AIM OF THE EXERCISE:
Reproduce the passage about the Sight and Sound poll word for word, in full.

Last Updated 01 September 2012, 13:08 IST

Now that the 10 best movies of all the voters in the Sight and Sound poll is out, it is looking much more instructive, fun, and revealing than the 50 best list.

In essence, the 10 best films of some 800-and-odd critics, directors, programmers and cinephiles round the world. As Iain Sinclair, one of the voters observed, “Every entry here has a subterranean, disregarded double. But that would be another game. Ten is too few, a couple short of a set of disciples.” Indeed, the 50 best list pales and shrinks in comparison; the 846 list is more like the movie list we want to see. Here you can discover the films they really put on top (over the final, winning top 10), their (and our) favourite films, the obscure titles even their colleagues did not know about (or didn’t care for), the favourites of cult critics such as Zizek, Armond White and Geoff Dyer, and what the top 10 films of directors like Adoor Gopalakrishnan, Scorsese, Coppola, Asghar Farhadi, Woody Allen and Tarantino look like.

No surprises from Coppola, Scorsese and Adoor Gopalakrishnan (squarely classical choices) but plenty from Tarantino. Woody Allen’s list is the most boring and predictable — like those solemn film classics that some student coming fresh from a film appreciation course will put down. I just knew when I came to Tarantino’s list there would be films that only he would have voted for; every now and then in the entire list from the voters you come across a movie that only one person voted for, but Tarantino’s, I felt, would have several that no one else would care to or want to or dare to include in a decade poll of the greatest films of all time. Tarantino alone lists The Bad News Bears, The Great Escape and Rolling Thunder. I was nicely surprised to see him list (along with one other voter) William Friedkin’s Sorcerer, a thrilling remake most people have forgotten. I wish Tarantino had included a comment.

RECORDS SHOWN:
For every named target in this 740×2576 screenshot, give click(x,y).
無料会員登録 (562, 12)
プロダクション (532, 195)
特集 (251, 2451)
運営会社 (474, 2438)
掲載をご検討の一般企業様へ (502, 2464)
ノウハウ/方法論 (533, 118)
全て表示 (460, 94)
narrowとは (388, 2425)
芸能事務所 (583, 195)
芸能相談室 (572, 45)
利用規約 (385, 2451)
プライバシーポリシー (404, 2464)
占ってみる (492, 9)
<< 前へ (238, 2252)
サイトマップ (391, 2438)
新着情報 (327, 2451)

RESULT OF THIS TASK:
Last Updated 01 September 2012, 13:08 IST

Now that the 10 best movies of all the voters in the Sight and Sound poll is out, it is looking much more instructive, fun, and revealing than the 50 best list.

In essence, the 10 best films of some 800-and-odd critics, directors, programmers and cinephiles round the world. As Iain Sinclair, one of the voters observed, “Every entry here has a subterranean, disregarded double. But that would be another game. Ten is too few, a couple short of a set of disciples.” Indeed, the 50 best list pales and shrinks in comparison; the 846 list is more like the movie list we want to see. Here you can discover the films they really put on top (over the final, winning top 10), their (and our) favourite films, the obscure titles even their colleagues did not know about (or didn’t care for), the favourites of cult critics such as Zizek, Armond White and Geoff Dyer, and what the top 10 films of directors like Adoor Gopalakrishnan, Scorsese, Coppola, Asghar Farhadi, Woody Allen and Tarantino look like.

No surprises from Coppola, Scorsese and Adoor Gopalakrishnan (squarely classical choices) but plenty from Tarantino. Woody Allen’s list is the most boring and predictable — like those solemn film classics that some student coming fresh from a film appreciation course will put down. I just knew when I came to Tarantino’s list there would be films that only he would have voted for; every now and then in the entire list from the voters you come across a movie that only one person voted for, but Tarantino’s, I felt, would have several that no one else would care to or want to or dare to include in a decade poll of the greatest films of all time. Tarantino alone lists The Bad News Bears, The Great Escape and Rolling Thunder. I was nicely surprised to see him list (along with one other voter) William Friedkin’s Sorcerer, a thrilling remake most people have forgotten. I wish Tarantino had included a comment.